• [Task goal]:
Copy out the following records word for word, keeping every line the same.

• [Entries supplied]:
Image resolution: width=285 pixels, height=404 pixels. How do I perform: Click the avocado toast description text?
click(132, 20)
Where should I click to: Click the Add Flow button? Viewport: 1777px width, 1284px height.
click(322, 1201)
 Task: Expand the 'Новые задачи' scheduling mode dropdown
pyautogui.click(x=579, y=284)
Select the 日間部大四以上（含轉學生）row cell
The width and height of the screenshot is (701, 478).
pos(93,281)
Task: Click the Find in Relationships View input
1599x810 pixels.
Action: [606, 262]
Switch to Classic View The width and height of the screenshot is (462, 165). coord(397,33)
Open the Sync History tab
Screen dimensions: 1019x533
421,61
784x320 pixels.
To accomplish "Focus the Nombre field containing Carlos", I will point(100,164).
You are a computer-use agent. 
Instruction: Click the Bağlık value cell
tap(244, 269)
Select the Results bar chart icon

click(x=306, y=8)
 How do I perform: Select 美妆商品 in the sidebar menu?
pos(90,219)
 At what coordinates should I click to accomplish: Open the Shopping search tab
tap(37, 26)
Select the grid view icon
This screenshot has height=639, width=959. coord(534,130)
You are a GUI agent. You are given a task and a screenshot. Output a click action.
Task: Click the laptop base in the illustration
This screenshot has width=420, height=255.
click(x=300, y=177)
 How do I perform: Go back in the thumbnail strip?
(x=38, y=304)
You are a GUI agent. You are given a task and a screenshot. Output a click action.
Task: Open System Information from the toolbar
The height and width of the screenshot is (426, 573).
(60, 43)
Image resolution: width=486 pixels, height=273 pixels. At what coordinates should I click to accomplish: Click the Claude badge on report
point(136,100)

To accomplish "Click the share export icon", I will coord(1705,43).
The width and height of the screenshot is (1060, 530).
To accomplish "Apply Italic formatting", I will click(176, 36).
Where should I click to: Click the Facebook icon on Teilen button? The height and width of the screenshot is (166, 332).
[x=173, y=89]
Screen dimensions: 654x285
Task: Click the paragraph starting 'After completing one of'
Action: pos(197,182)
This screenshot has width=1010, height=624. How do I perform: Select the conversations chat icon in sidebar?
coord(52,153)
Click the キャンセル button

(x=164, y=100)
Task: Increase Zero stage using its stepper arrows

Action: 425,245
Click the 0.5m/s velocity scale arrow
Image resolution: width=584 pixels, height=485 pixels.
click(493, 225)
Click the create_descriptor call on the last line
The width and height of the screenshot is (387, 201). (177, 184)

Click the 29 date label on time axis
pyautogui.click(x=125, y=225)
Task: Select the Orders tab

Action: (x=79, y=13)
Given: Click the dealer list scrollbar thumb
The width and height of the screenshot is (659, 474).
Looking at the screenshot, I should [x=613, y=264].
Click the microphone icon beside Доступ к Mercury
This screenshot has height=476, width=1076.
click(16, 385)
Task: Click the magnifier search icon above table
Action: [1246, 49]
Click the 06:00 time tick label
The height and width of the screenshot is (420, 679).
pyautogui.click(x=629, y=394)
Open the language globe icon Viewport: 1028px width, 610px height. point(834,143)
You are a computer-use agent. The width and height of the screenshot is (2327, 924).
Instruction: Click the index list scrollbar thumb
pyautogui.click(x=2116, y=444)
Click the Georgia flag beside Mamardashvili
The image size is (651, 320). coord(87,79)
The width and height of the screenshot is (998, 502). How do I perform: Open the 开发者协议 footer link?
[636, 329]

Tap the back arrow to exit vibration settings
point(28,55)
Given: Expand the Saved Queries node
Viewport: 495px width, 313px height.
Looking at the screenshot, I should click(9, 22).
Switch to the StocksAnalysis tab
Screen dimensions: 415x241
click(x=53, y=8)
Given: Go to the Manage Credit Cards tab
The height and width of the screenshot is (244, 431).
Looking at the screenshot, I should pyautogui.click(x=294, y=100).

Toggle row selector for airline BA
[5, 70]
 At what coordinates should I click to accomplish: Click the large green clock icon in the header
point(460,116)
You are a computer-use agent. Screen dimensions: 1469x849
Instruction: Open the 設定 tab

• [Exercise solution]:
Image resolution: width=285 pixels, height=404 pixels. How do I perform: Click the avocado toast description text?
click(132, 20)
Where should I click to: Click the Add Flow button? Viewport: 1777px width, 1284px height.
click(322, 1201)
 Task: Expand the 'Новые задачи' scheduling mode dropdown
pyautogui.click(x=579, y=284)
Select the 日間部大四以上（含轉學生）row cell
The width and height of the screenshot is (701, 478).
pos(93,281)
Task: Click the Find in Relationships View input
1599x810 pixels.
Action: [606, 262]
Switch to Classic View The width and height of the screenshot is (462, 165). coord(397,33)
Open the Sync History tab
Screen dimensions: 1019x533
421,61
784x320 pixels.
To accomplish "Focus the Nombre field containing Carlos", I will point(100,164).
You are a computer-use agent. 
Instruction: Click the Bağlık value cell
tap(244, 269)
Select the Results bar chart icon

click(x=306, y=8)
 How do I perform: Select 美妆商品 in the sidebar menu?
pos(90,219)
 At what coordinates should I click to accomplish: Open the Shopping search tab
tap(37, 26)
Select the grid view icon
This screenshot has height=639, width=959. coord(534,130)
You are a GUI agent. You are given a task and a screenshot. Output a click action.
Task: Click the laptop base in the illustration
This screenshot has width=420, height=255.
click(x=300, y=177)
 How do I perform: Go back in the thumbnail strip?
(x=38, y=304)
You are a GUI agent. You are given a task and a screenshot. Output a click action.
Task: Open System Information from the toolbar
The height and width of the screenshot is (426, 573).
(60, 43)
Image resolution: width=486 pixels, height=273 pixels. At what coordinates should I click to accomplish: Click the Claude badge on report
point(136,100)

To accomplish "Click the share export icon", I will coord(1705,43).
The width and height of the screenshot is (1060, 530).
To accomplish "Apply Italic formatting", I will click(176, 36).
Where should I click to: Click the Facebook icon on Teilen button? The height and width of the screenshot is (166, 332).
[x=173, y=89]
Screen dimensions: 654x285
Task: Click the paragraph starting 'After completing one of'
Action: pos(197,182)
This screenshot has width=1010, height=624. How do I perform: Select the conversations chat icon in sidebar?
coord(52,153)
Click the キャンセル button

(x=164, y=100)
Task: Increase Zero stage using its stepper arrows

Action: 425,245
Click the 0.5m/s velocity scale arrow
Image resolution: width=584 pixels, height=485 pixels.
click(493, 225)
Click the create_descriptor call on the last line
The width and height of the screenshot is (387, 201). (177, 184)

Click the 29 date label on time axis
pyautogui.click(x=125, y=225)
Task: Select the Orders tab

Action: (x=79, y=13)
Given: Click the dealer list scrollbar thumb
The width and height of the screenshot is (659, 474).
Looking at the screenshot, I should [x=613, y=264].
Click the microphone icon beside Доступ к Mercury
This screenshot has height=476, width=1076.
click(16, 385)
Task: Click the magnifier search icon above table
Action: [1246, 49]
Click the 06:00 time tick label
The height and width of the screenshot is (420, 679).
pyautogui.click(x=629, y=394)
Open the language globe icon Viewport: 1028px width, 610px height. point(834,143)
You are a computer-use agent. The width and height of the screenshot is (2327, 924).
Instruction: Click the index list scrollbar thumb
pyautogui.click(x=2116, y=444)
Click the Georgia flag beside Mamardashvili
The image size is (651, 320). coord(87,79)
The width and height of the screenshot is (998, 502). How do I perform: Open the 开发者协议 footer link?
[636, 329]

Tap the back arrow to exit vibration settings
point(28,55)
Given: Expand the Saved Queries node
Viewport: 495px width, 313px height.
Looking at the screenshot, I should click(9, 22).
Switch to the StocksAnalysis tab
Screen dimensions: 415x241
click(x=53, y=8)
Given: Go to the Manage Credit Cards tab
The height and width of the screenshot is (244, 431).
Looking at the screenshot, I should pyautogui.click(x=294, y=100).

Toggle row selector for airline BA
[5, 70]
 At what coordinates should I click to accomplish: Click the large green clock icon in the header
point(460,116)
You are a computer-use agent. Screen dimensions: 1469x849
Instruction: Open the 設定 tab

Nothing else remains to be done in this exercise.